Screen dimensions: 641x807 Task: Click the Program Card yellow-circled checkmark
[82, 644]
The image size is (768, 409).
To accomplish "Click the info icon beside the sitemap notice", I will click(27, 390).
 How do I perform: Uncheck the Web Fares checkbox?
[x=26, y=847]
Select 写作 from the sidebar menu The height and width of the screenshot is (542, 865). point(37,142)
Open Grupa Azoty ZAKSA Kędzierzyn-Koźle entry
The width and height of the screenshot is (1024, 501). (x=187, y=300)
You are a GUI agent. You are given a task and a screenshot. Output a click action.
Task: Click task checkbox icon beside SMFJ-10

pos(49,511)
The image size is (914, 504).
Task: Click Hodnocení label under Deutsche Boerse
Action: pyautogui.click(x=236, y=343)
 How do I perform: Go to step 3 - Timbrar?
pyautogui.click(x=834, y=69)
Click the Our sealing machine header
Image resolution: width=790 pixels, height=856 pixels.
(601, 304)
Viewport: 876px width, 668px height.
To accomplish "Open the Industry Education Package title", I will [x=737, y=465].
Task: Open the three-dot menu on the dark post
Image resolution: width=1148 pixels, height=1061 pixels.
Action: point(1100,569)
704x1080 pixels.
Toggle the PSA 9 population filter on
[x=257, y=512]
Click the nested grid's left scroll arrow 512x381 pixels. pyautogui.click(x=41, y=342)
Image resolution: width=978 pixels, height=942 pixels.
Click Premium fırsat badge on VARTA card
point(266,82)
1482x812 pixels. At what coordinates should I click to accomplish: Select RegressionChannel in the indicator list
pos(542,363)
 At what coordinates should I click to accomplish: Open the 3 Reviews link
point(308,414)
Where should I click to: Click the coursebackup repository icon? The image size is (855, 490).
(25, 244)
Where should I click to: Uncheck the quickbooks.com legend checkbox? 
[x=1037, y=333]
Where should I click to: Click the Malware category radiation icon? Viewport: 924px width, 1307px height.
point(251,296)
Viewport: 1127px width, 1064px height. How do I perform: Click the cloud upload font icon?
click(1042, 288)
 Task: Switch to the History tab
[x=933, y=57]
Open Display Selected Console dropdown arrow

What you need to do
Exact reproduction of all the material is needed.

Written answer
Screen dimensions: 641x807 Task: Click the Program Card yellow-circled checkmark
[82, 644]
The image size is (768, 409).
To accomplish "Click the info icon beside the sitemap notice", I will click(27, 390).
 How do I perform: Uncheck the Web Fares checkbox?
[x=26, y=847]
Select 写作 from the sidebar menu The height and width of the screenshot is (542, 865). point(37,142)
Open Grupa Azoty ZAKSA Kędzierzyn-Koźle entry
The width and height of the screenshot is (1024, 501). (x=187, y=300)
You are a GUI agent. You are given a task and a screenshot. Output a click action.
Task: Click task checkbox icon beside SMFJ-10

pos(49,511)
The image size is (914, 504).
Task: Click Hodnocení label under Deutsche Boerse
Action: pyautogui.click(x=236, y=343)
 How do I perform: Go to step 3 - Timbrar?
pyautogui.click(x=834, y=69)
Click the Our sealing machine header
Image resolution: width=790 pixels, height=856 pixels.
(601, 304)
Viewport: 876px width, 668px height.
To accomplish "Open the Industry Education Package title", I will [x=737, y=465].
Task: Open the three-dot menu on the dark post
Image resolution: width=1148 pixels, height=1061 pixels.
Action: point(1100,569)
704x1080 pixels.
Toggle the PSA 9 population filter on
[x=257, y=512]
Click the nested grid's left scroll arrow 512x381 pixels. pyautogui.click(x=41, y=342)
Image resolution: width=978 pixels, height=942 pixels.
Click Premium fırsat badge on VARTA card
point(266,82)
1482x812 pixels. At what coordinates should I click to accomplish: Select RegressionChannel in the indicator list
pos(542,363)
 At what coordinates should I click to accomplish: Open the 3 Reviews link
point(308,414)
Where should I click to: Click the coursebackup repository icon? The image size is (855, 490).
(25, 244)
Where should I click to: Uncheck the quickbooks.com legend checkbox? 
[x=1037, y=333]
Where should I click to: Click the Malware category radiation icon? Viewport: 924px width, 1307px height.
point(251,296)
Viewport: 1127px width, 1064px height. How do I perform: Click the cloud upload font icon?
click(1042, 288)
 Task: Switch to the History tab
[x=933, y=57]
Open Display Selected Console dropdown arrow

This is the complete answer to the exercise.